Question

The activity of a radioactive isotope falls to 12.5% in 90 days. The half-life and decay constant of isotope are:
A.$\mathop {2.31 \times 10}\nolimits^{ - 2} \mathop {day}\nolimits^{ - 1} ;\mathop {30days}\nolimits^{}$
B.$\mathop {2.65 \times 10}\nolimits^{ - 2} \mathop {day}\nolimits^{ - 1} ;\mathop {30days}\nolimits^{}$
C.$\mathop {2.12 \times 10}\nolimits^{ - 2} \mathop {day}\nolimits^{ - 1} ;\mathop {10days}\nolimits^{}$
D.None of these

Answer 1

The half-life of a reaction is the time in which the concentration of reactant is reduced to one half of its concentration.
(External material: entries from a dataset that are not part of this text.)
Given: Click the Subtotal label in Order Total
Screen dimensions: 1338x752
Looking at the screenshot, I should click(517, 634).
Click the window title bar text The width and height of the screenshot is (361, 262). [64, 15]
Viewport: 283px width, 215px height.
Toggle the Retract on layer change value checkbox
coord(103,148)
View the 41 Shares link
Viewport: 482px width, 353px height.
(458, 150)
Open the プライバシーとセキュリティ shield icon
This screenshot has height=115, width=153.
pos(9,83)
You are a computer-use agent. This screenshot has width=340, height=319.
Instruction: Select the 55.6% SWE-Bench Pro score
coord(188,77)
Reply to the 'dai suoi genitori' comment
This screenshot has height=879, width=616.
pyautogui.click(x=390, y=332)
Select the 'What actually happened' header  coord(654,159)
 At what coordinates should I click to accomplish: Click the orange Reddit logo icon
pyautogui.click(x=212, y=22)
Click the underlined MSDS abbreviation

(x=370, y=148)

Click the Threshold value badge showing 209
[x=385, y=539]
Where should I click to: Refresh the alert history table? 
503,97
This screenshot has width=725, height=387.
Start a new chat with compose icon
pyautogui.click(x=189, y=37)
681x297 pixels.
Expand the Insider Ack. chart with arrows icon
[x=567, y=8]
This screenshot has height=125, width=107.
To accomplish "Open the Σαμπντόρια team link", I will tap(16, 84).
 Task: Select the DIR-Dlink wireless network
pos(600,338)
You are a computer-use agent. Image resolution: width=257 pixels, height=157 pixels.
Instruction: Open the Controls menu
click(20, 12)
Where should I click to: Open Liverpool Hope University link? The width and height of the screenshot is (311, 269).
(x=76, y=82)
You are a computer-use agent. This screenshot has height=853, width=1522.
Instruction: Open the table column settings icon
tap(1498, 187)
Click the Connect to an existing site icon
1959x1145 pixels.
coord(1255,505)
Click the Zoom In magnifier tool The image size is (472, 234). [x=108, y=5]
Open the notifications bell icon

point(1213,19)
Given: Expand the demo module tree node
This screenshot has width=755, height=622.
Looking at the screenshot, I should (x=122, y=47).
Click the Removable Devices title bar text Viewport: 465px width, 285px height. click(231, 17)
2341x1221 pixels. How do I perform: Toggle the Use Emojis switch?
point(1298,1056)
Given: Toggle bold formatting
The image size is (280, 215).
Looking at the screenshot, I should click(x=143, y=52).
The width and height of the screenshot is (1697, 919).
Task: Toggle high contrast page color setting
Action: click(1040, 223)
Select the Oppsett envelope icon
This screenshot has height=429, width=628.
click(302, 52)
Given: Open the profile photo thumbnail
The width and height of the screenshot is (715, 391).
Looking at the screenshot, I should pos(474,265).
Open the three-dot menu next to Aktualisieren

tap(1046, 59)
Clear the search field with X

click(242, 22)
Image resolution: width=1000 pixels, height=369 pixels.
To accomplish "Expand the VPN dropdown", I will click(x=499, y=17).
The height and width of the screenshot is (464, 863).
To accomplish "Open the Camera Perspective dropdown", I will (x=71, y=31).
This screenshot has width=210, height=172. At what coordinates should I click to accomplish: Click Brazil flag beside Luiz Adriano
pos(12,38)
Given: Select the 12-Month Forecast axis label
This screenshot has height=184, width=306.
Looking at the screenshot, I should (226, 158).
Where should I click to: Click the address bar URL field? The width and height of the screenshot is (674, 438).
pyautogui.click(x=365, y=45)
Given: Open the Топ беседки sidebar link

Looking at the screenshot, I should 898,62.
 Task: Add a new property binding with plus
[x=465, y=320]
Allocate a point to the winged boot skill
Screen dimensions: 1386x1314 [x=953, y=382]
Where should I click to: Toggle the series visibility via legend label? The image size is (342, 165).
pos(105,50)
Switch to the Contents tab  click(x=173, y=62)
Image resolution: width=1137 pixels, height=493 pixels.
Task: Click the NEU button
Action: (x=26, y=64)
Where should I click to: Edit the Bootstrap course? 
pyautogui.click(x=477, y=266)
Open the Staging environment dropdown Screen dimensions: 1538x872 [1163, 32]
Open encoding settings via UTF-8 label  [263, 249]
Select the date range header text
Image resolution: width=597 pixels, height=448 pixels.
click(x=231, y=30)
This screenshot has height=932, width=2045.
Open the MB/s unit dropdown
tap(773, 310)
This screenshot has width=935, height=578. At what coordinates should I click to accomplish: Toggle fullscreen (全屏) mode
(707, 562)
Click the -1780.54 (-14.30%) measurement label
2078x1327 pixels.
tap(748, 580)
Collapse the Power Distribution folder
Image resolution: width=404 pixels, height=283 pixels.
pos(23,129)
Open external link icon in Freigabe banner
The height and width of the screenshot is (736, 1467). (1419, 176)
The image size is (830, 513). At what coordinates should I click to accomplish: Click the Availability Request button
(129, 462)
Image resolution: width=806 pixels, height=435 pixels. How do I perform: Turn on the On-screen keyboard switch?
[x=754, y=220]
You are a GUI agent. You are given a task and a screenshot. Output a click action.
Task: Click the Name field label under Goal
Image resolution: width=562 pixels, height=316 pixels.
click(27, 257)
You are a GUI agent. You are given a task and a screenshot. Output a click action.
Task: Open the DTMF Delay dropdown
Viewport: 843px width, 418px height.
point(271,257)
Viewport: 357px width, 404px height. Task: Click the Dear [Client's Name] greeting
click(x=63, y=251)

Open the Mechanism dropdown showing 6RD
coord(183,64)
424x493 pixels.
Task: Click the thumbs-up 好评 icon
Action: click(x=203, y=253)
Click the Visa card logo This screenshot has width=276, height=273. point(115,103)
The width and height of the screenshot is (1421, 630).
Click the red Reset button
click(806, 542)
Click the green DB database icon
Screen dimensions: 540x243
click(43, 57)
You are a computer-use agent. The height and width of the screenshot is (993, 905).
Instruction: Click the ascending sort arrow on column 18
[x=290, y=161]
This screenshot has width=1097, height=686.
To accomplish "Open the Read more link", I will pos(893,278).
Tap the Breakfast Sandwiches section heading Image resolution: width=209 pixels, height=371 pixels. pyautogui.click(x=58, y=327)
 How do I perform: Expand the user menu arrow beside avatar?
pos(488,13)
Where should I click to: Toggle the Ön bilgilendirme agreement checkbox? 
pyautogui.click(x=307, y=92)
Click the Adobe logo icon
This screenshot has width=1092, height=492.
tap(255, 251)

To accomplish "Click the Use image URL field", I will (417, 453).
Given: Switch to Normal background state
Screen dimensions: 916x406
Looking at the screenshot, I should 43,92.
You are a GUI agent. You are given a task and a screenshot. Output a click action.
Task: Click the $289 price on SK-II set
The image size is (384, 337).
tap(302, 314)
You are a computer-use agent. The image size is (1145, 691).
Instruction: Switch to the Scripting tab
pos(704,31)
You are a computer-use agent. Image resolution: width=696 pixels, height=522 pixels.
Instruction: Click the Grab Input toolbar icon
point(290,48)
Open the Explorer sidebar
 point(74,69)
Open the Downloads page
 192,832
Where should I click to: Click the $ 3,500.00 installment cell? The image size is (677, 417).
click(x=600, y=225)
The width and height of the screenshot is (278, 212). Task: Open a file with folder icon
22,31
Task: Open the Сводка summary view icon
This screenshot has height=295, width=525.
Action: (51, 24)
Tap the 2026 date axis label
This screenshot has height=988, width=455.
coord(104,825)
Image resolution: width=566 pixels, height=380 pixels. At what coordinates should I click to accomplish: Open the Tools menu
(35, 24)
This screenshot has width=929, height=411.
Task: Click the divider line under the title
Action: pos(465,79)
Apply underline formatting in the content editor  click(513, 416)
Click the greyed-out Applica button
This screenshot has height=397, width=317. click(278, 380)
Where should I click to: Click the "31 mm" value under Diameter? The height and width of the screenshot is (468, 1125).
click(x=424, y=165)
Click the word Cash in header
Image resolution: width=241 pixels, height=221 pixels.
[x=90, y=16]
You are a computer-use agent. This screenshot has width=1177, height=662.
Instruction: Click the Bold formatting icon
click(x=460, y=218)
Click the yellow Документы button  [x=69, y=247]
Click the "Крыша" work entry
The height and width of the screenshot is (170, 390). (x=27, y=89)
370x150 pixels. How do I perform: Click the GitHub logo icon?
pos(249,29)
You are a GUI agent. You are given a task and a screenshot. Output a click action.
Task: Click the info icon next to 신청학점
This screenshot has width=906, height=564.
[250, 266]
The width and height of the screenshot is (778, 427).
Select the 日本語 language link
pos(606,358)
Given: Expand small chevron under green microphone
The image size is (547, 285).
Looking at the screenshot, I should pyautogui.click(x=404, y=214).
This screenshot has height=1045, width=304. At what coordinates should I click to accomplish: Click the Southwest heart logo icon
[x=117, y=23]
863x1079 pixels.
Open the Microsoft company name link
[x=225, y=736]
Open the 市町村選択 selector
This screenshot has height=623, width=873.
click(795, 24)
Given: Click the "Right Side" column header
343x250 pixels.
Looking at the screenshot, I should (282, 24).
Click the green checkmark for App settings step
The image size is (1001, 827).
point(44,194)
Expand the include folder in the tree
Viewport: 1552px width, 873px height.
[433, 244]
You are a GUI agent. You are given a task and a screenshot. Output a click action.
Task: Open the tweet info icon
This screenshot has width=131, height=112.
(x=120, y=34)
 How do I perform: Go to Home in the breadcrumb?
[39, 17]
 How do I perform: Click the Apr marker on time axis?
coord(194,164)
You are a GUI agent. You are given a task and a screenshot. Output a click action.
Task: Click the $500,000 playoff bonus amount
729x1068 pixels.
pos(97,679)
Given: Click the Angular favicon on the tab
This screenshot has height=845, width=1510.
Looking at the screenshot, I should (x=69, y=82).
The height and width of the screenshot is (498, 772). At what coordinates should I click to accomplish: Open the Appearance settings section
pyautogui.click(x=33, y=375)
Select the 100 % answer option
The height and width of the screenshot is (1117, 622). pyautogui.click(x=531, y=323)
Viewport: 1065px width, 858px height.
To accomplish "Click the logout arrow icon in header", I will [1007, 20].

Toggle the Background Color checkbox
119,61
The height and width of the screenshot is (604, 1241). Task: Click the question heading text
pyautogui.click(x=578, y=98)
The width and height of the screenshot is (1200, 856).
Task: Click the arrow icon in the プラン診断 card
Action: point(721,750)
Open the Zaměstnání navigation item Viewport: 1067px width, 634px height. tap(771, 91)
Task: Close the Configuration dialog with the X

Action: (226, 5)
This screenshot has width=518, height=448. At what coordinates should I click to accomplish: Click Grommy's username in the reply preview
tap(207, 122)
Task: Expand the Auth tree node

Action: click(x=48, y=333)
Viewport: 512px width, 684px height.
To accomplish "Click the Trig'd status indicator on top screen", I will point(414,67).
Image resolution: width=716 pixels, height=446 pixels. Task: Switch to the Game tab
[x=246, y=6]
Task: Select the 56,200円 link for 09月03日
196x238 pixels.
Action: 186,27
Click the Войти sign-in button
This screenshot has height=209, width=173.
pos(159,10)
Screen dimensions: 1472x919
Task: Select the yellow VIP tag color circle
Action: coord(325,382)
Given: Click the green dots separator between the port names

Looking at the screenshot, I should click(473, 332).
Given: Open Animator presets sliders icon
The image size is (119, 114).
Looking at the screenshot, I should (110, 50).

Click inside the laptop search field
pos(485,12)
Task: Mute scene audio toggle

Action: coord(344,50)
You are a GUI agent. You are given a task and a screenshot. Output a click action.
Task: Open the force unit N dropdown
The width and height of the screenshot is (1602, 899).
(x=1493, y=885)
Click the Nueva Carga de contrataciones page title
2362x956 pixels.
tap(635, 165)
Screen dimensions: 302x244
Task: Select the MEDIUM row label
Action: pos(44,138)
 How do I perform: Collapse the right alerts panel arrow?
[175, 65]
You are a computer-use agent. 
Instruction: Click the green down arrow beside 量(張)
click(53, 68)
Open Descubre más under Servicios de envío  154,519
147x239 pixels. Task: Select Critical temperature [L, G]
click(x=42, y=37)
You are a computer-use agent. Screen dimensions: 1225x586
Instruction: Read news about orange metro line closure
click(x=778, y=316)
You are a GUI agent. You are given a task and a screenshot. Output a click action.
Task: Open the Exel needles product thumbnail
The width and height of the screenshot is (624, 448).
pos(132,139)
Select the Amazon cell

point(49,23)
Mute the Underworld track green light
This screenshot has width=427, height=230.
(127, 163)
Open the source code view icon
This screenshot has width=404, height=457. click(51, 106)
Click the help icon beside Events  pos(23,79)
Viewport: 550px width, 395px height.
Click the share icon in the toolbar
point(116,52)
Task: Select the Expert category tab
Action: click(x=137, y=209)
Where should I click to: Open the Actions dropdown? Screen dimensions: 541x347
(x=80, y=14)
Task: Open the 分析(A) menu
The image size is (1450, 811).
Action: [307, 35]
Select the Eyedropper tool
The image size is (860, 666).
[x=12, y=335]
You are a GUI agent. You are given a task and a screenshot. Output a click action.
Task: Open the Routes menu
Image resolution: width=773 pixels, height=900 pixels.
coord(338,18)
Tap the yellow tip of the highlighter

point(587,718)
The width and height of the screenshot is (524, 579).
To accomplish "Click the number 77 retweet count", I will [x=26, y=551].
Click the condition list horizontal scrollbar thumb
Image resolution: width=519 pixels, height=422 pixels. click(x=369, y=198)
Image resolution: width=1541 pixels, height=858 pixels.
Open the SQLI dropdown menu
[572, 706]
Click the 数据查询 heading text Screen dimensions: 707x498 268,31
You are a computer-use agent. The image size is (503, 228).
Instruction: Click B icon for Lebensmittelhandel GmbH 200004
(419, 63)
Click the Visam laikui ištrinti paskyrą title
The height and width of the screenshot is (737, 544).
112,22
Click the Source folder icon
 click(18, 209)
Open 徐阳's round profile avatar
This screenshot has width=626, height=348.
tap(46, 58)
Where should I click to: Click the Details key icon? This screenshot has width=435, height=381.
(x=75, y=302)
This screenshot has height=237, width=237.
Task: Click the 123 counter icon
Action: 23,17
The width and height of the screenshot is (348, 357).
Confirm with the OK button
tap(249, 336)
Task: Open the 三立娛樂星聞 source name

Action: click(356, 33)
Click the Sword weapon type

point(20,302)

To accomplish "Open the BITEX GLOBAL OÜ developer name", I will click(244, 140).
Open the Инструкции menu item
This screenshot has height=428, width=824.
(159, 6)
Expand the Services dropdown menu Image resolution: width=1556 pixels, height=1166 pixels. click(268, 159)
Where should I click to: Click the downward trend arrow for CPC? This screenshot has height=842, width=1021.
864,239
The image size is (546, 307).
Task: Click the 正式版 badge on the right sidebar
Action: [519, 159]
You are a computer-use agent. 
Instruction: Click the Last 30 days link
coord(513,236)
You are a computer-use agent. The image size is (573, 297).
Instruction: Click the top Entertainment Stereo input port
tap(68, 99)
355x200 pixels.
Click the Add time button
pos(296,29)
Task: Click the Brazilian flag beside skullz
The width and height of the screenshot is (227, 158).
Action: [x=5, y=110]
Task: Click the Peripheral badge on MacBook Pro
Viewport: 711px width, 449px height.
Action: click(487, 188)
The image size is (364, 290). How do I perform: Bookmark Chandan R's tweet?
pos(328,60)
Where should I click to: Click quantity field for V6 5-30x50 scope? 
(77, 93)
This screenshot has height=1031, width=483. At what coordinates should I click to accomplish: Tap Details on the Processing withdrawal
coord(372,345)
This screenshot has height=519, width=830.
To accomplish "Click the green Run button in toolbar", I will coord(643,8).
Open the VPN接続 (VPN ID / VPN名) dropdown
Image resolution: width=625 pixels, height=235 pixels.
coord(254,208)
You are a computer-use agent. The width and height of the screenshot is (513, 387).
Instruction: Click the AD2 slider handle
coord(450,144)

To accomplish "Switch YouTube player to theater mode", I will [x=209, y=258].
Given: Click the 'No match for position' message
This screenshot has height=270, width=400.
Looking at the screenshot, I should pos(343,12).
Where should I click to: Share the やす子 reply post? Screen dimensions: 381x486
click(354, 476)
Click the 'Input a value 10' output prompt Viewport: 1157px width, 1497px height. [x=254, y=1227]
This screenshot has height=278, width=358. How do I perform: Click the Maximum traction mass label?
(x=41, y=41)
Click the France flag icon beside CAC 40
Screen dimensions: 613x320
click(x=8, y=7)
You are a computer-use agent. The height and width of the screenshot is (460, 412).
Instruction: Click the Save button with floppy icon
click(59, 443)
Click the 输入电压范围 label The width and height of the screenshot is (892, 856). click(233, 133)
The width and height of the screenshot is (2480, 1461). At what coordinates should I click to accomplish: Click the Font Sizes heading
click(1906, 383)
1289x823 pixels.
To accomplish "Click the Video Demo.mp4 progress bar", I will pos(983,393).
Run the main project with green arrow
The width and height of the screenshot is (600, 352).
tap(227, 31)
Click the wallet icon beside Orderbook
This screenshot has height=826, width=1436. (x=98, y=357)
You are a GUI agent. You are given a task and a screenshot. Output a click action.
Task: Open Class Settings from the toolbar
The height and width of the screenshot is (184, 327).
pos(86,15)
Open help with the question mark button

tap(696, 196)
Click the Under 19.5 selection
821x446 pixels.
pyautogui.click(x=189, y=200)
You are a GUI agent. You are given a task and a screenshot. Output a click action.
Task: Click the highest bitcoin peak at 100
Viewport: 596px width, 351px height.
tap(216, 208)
It is represented by $t_1/2$. The reaction in which rate of reaction is directly proportional to the first power of the concentration of the reactant is called first order reaction.

Complete step by step answer:
Now we have to find rate of the reaction first to calculate half-life so
$\mathop {k = \dfrac{{2.303}}{t}}\nolimits^{} \log \dfrac{{\mathop A\nolimits^0 }}{A}$

Where $A^\circ$ is the initial concentration of reactant = 100
A is the concentration of reactants at given time = 12.5
Time is given by $t{\text{ }} = {\text{ }}90{\text{ }}days\;$
Putting the value in
$\mathop {k = \dfrac{{2.303}}{t}}\nolimits^{} \log \dfrac{{\mathop A\nolimits^0 }}{A}$
$\mathop {k = \dfrac{{2.303}}{{90}}\log \dfrac{{100}}{{12.5}}}\nolimits^{}$

Now, $\mathop {k = 2.31 \times 10}\nolimits^{ - 2} \mathop {day}\nolimits^{ - 1}$
Let us write formula to find half life
$\mathop t\nolimits_{1/2} = \dfrac{{0.693}}{k}$
$\mathop t\nolimits_{1/2} = \dfrac{{0.693}}{{2.31 \times \mathop {10}\nolimits^{ - 2} }}$
$\mathop t\nolimits_{1/2} = 30days$

Our required answer is option A that is $\mathop {2.31 \times 10}\nolimits^{ - 2} \mathop {day}\nolimits^{ - 1} ;\mathop {30days}\nolimits^{}$

Note:
Zero order reaction is defined as the reaction in which rate of reaction is proportional to zero power of the concentration of reactant. So first of all we will find the order of reaction and then we can find the half-life of the reaction.